Short Bio
As a business storyteller, Michael Margolis has consulted to dozens of leading institutions and world-changing initiatives. With a background in entrepreneurship and cultural anthropology, Michael has been featured in Fast Company, Brandweek, and Storytelling Magazine. As the President of Get Storied, Michael delivers keynotes, workshops, and learning programs around the globe. He teaches Brand Storytelling at the business school level and is the author of the book Believe Me: Why Your Brand, Vision, and Leadership Need a Bigger Story.
More about Me
A life-long entrepreneur, my work and writings have been featured in Fast Company, Brandweek, Storytelling Magazine, LA Business Journal, Silicon Alley Reporter, Contra Costa News, Midwest Airlines Magazine, and Hawaii Community Television, among other outlets. I am a contributing author to the leading compendium on strategic storytelling, Wake Me Up When the Data is Over: How Organizations Use Stories to Drive Results (Jossey-Bass, 2006), as well as a contributor to the Employee Communications Guidebook (PR News, 2009).
I teach at the business school level, as an executive education instructor for the Schulich School of Business in Toronto, Canada, and their Masters in Brand Communications program. I am also a new venture coach and evaluator for the NYU Stern $100K Business Plan Competition (Social Venture Track).
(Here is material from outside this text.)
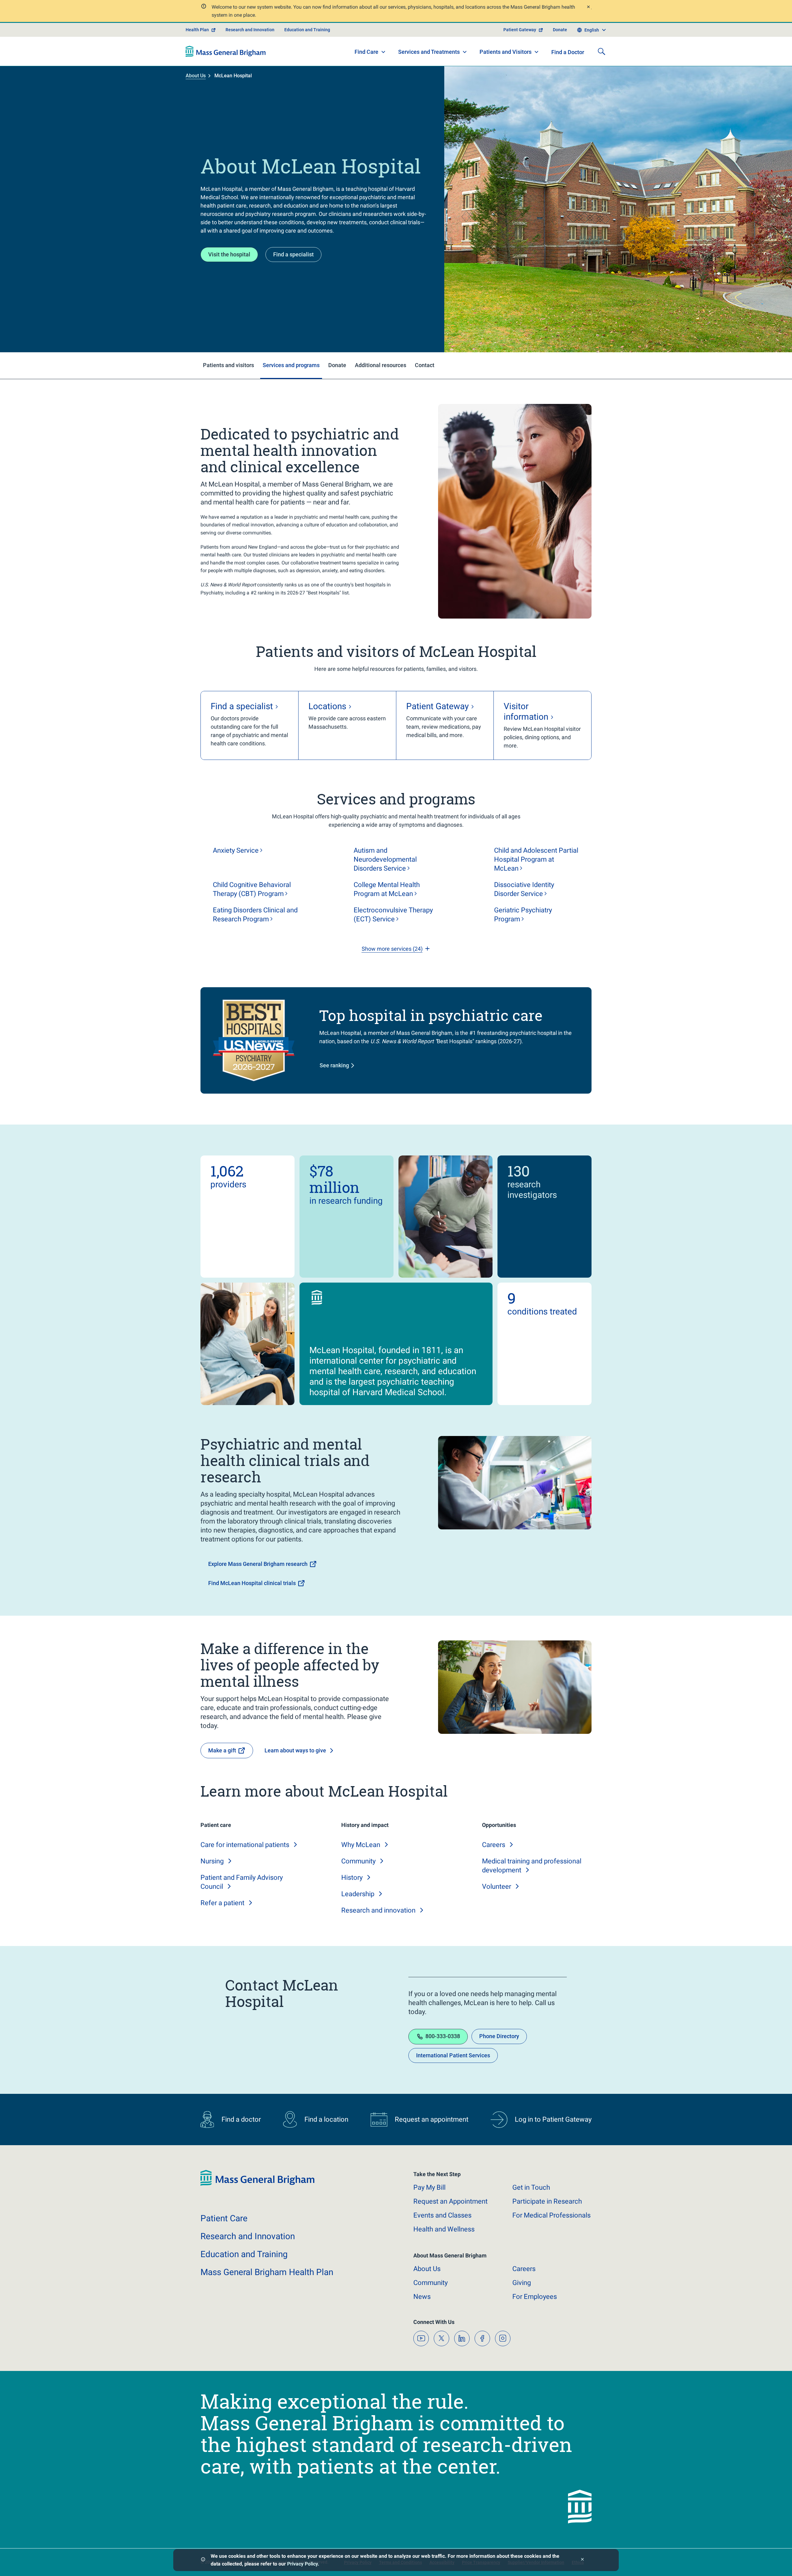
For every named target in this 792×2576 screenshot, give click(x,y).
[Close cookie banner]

In 2002, I founded THIRSTY-FISH, one of the world’s first storytelling consultancies working at the intersection of branding, innovation, and organizational change. I worked on many game-changing projects for clients including AARP, COTY, Ernst & Young, NASA, Marriott, The Nature Conservancy, and YWCA of O’ahu. I’ve also delivered workshops to diverse audiences including National Audubon Society, Mattel, PBS, and United Nations Foundation. Not just big name institutions, I’ve worked with many innovative start-ups, professional service companies, and social change efforts.
The Early Years
I began my career as a founding member of two pioneering nonprofits. In 1998, Volunteer Solutions won the M.I.T. $50K Entrepreneurship Competition and eventually was sold to the United Way of America as their technology platform for the future. My second start-up, CitySkills, was an ambitious market-maker (funded by the Ford and Rockefeller Foundations) that connected urban inner-city talent with high-tech jobs. To this day, I continue to work at the intersection of business and social innovation, where the stories are often complex and high stakes.
Born in America, I grew up in Switzerland before returning to the States in 1986. I lived in Los Angeles through high school. I then moved to Boston for university (studied cultural anthropology), and its where I began my career as a social entrepreneur. I then lived for four months at a yoga center in the Berkshires before moving to Washington, DC. In 2002, I launched THIRSTY-FISH, a pioneer in the field of business storytelling. For the last three years, I have lived in New York City, currently in the East Village (Stuyvesant Town).
I am left-handed and partially color-blind. Despite my love for chocolate, I can still do a yoga head-stand. I eat more chocolate than the average human.